El también economista Javier Santacruz coincide en que su influencia es simbólica, aunque llamativa: “El argumento de El manantial, reducido al absurdo, sirve para contar la lucha de Uber contra los taxistas. Pero sus ideas son muy maniqueas, y con los años se radicaliza y se va quedando atrás”. Hay quien atribuye cierta influencia de Rand en Alan Greenspan, con el que tuvo una relación, pero Santacruz no llega tan lejos.
Rand es en consecuencia un icono pop para libertarios, sean de la América profunda o del valle del silicio, o, como la definía un artículo de The Guardian, un Gordon Gekko, el protagonista de Wall Street, con el bachillerato. Pero hay más: la melodía de sus ideas coincide con la de las nuevas relaciones laborales de la economía digital.
“Es cierto que se está volviendo a poner el foco en la responsabilidad individual”, explica Martín. “Le estamos diciendo a la gente que tiene que inventar su propio trabajo, construir su propia marca. Los trabajadores han perdido la batalla, porque el proceso laboral ya no se entiende como algo colectivo”, asegura. El filósofo Javier Gomá pide a este respecto no llamarse a engaño: “Igual que la ley absoluta de la política es la ocupación del poder, la ley absoluta de la empresa es la maximización del lucro”. Si el trabajador cuenta menos, tanto Gomá como Martín coinciden en que el consumidor cuenta más. “Es la época en la que más se habla de ética en las escuelas de negocios, y las empresas están obsesionadas con su reputación. Si el elector es la medida de control del político, el consumidor es la medida de control de la empresa”, asegura Gomá.

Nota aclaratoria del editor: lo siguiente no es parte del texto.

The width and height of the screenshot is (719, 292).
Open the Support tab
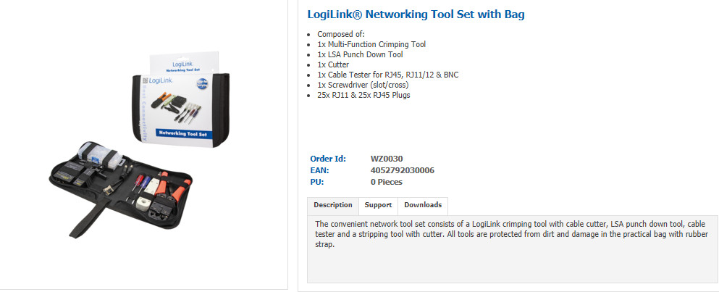click(x=378, y=205)
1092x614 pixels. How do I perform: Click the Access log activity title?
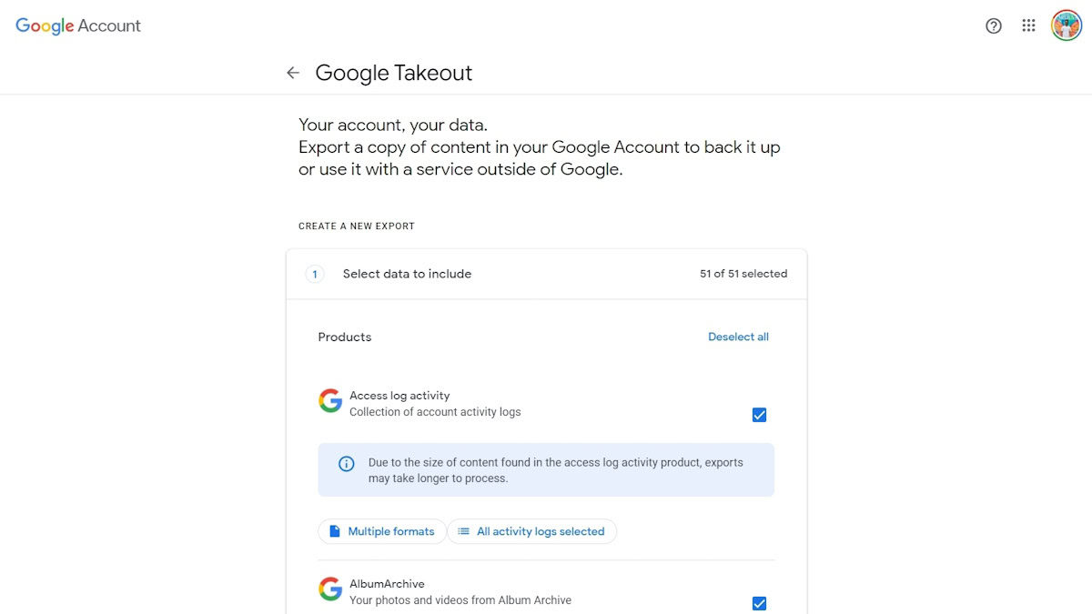click(399, 396)

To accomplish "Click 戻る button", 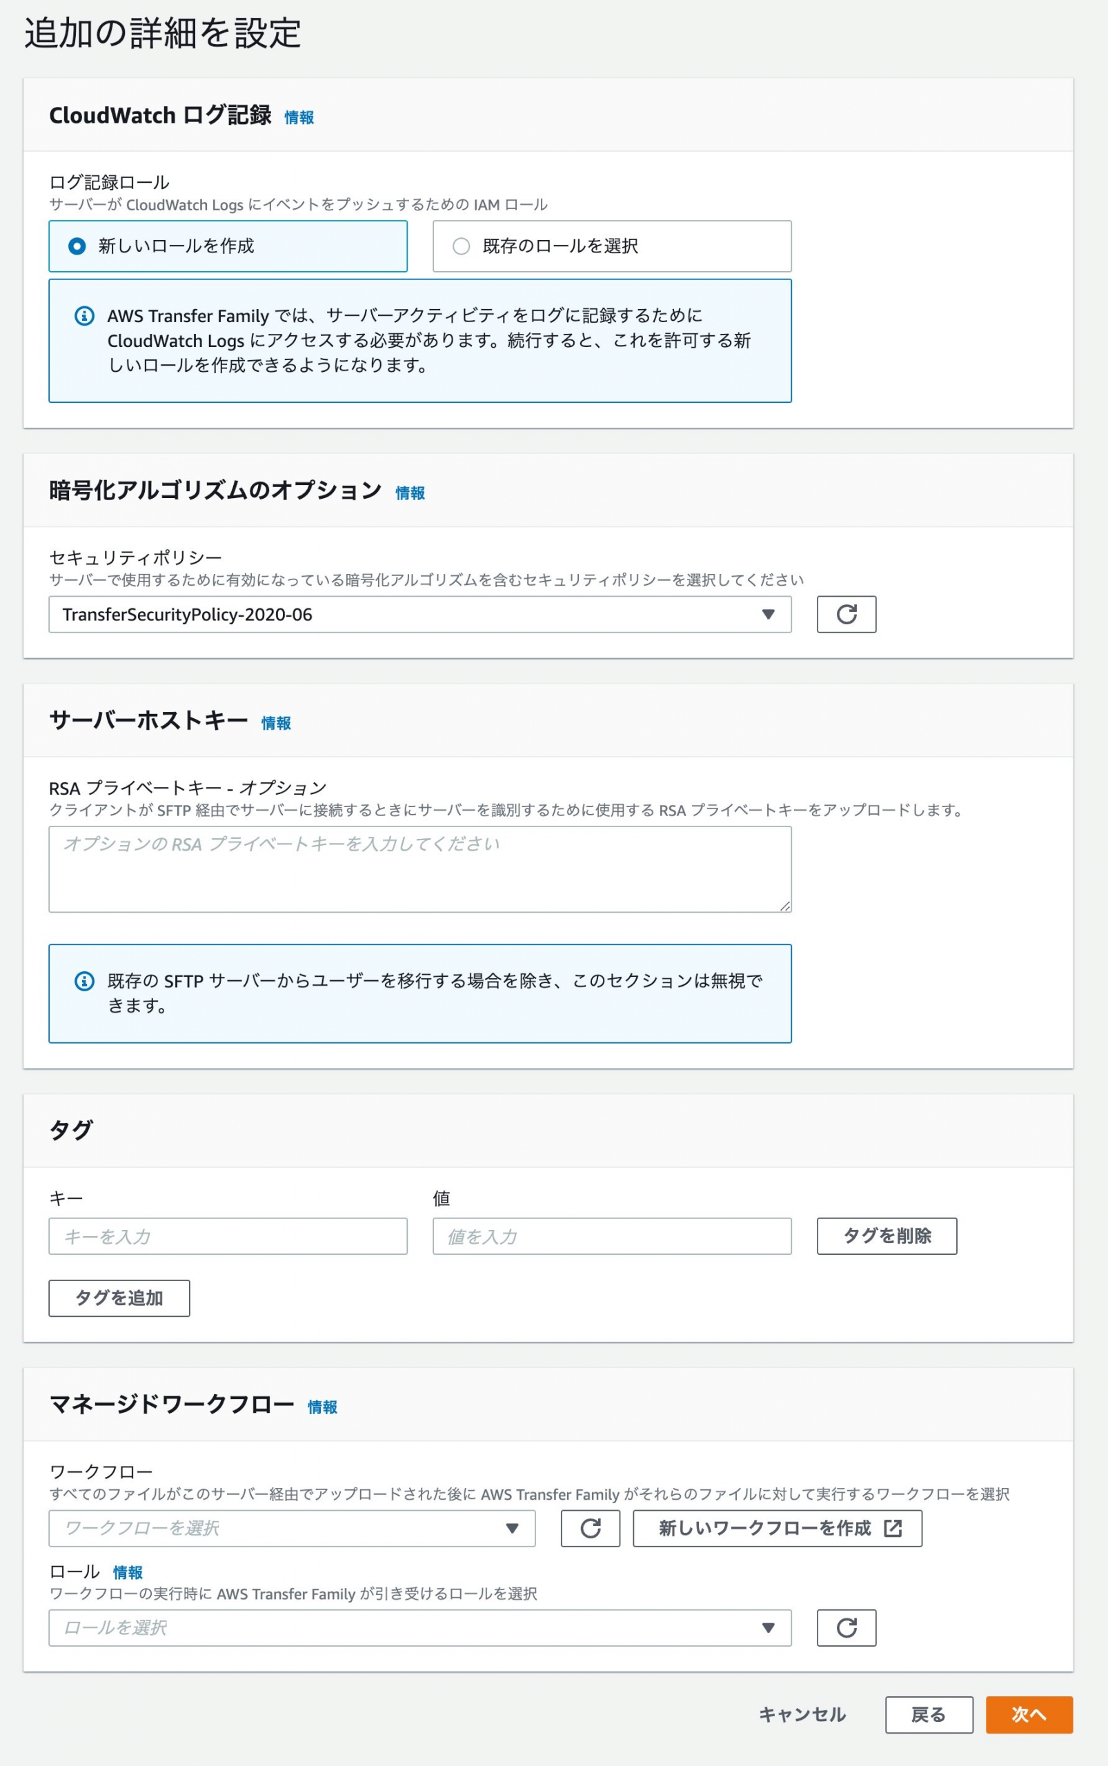I will pyautogui.click(x=928, y=1714).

Muchos ven con pesimismo estos cambios, que gustarían a Rand. Taplin dibuja un panorama sombrío, en el que Google, Facebook y Amazon conformarán un oligopolio porque “controlan las aplicaciones que controlan nuestras vidas”. Santacruz no compra este discurso – “ese hipotético oligopolio de tres será en unos años el oligopolio de otros tres que ahora ni existen, porque la tecnología ha derribado las barreras de entrada”- y cree que simplemente ahora vivimos una época de discurso empresarial individualista que tal como vino se irá: “Los ciclos se repiten. Lo que ahora llamamos economía digital era en 1850 el ferrocarril en el salvaje oeste”. También por entonces se movían rápido y rompían cosas, con un espíritu inconformista que Rand disfrazó de teoría y envolvió con épica.